Id. at 4, 6-9. The agency filed a response, to which the appellant did not reply.
PFR File, Tab 3.
¶7 As an initial matter, we find the appellant’s claim that the administrative
judge failed to consider affidavits she submitted as evidence to be without merit.
The administrative judge explicitly noted in the initial decision that “[t]he
appellant submitted an affidavit and filed affidavits from other co-workers
supporting her allegations of duress, coercion and misrepresentation.” ID at 4.
She addressed the statements contained therein in detail in the initial decision.
ID at 5-9. The appellant’s mere disagreement with the administrative judge’s
assessment of the evidence does not establish a basis for review. See Broughton
v. Department of Health & Human Services, 33 M.S.P.R. 357, 359 (1987).
¶8 A decision to retire is presumed to be voluntary and an employee who
voluntarily retires has no right to appeal to the Board. Jones v. Department of the
Treasury, 107 M.S.P.R. 466, ¶ 10 (2007). An involuntary retirement, however, is
tantamount to a removal and, accordingly, is an appealable action. Salazar v.
Department of the Army, 115 M.S.P.R. 296, ¶ 9 (2010). An appellant can rebut
the presumption that her retirement was voluntary with evidence showing that her
retirement was the result of agency misrepresentation, coercion, or duress. Id.
For the reasons set forth below, we agree with the administrative judge that the
appellant has not established that she retired involuntarily based on any of
these criteria.
6
¶9 A decision to retire made with blinders on based on misinformation or lack
of information cannot be binding as a matter of fundamental fairness and due
process. Freeborn v. Department of Justice, 119 M.S.P.R. 290, ¶ 10 (2013). An
agency must provide information that is not only correct in nature but adequate in
scope to allow an employee to make an informed decision. Id. The appellant
claims that the agency delayed in providing full and accurate information
regarding the VERA/VSIP, thus impeding her ability to make an informed
decision as to whether to accept the reassignment. PFR File, Tab 1 at 7. The
VERA/VSIP was not approved until June 2014 and, as such, it appears that
eligible employees did not receive letters regarding this option until mid-June
2014. IAF, Tab 8 at 21. However, the appellant did not apply for retirement until
January 2015, so we discern no basis to conclude that this brief delay in her
receipt of information regarding the VERA/VSIP affected her decision to retire.

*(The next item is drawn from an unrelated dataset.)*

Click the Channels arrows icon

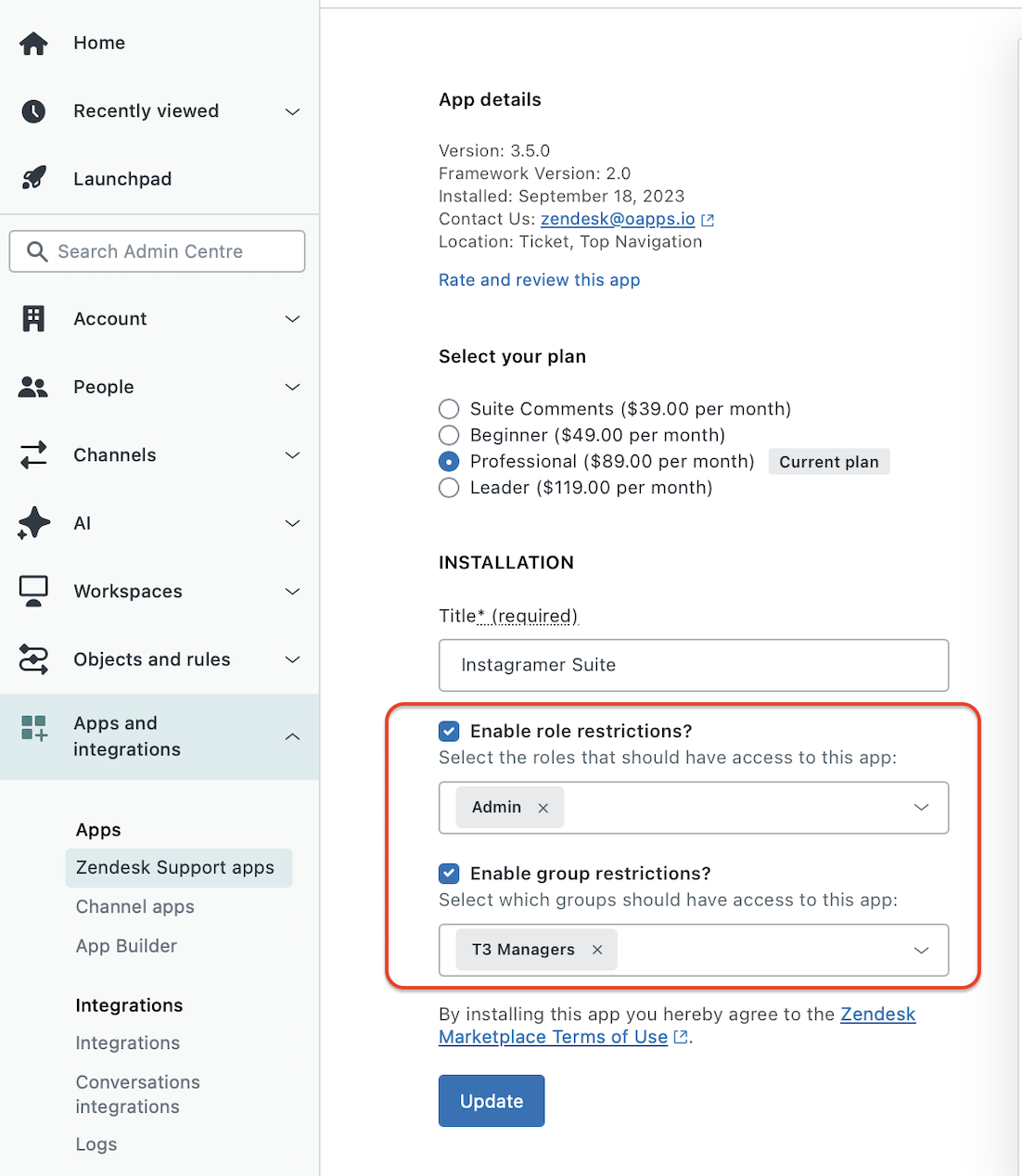click(x=33, y=454)
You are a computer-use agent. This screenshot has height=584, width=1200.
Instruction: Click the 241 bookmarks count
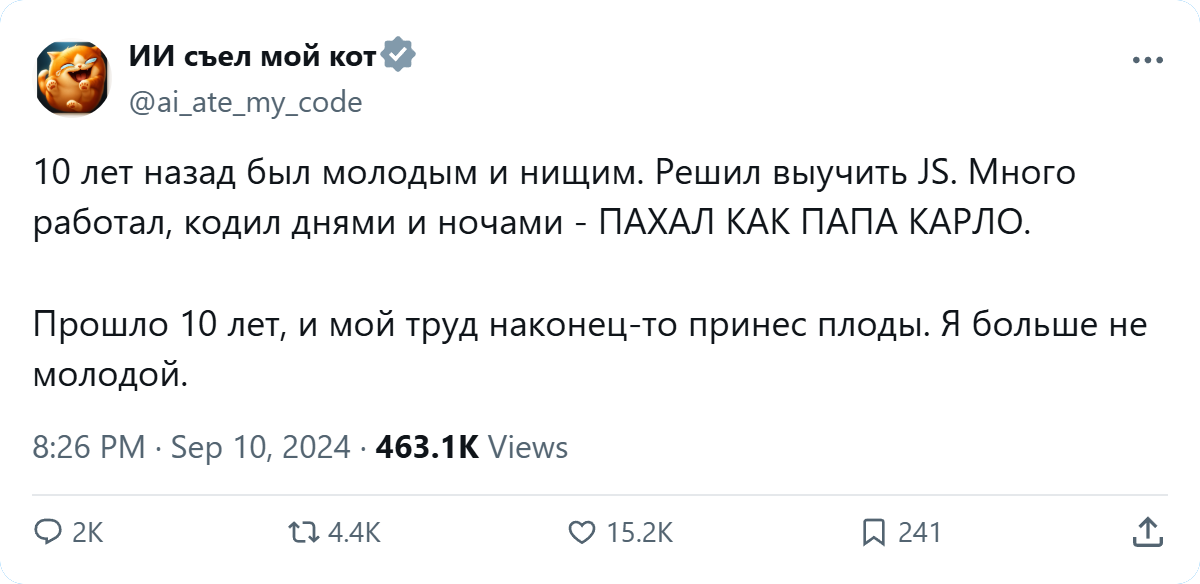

Indeed, she does not contend that she would have accepted the VERA/VSIP had
she received the information sooner. To the contrary, she states that she
ultimately chose not to accept it because it would have required her to repay the
incentive payment received if she began working for the government within
5 years, a term to which she did not want to agree. PFR File, Tab 1 at 7.
¶10 Where an agency threatens a removal action knowing that it cannot be
substantiated, an employee’s retirement in the face of such a removal is the
product of coercion and is deemed involuntary. Schultz v. United States
Navy, 810 F.2d 1133, 1136-37 (Fed. Cir. 1987). A directed reassignment must be
bona fide and based upon legitimate management considerations in the interest of
the service. Ketterer v. Department of Agriculture, 2 M.S.P.R. 294, 299 (1980).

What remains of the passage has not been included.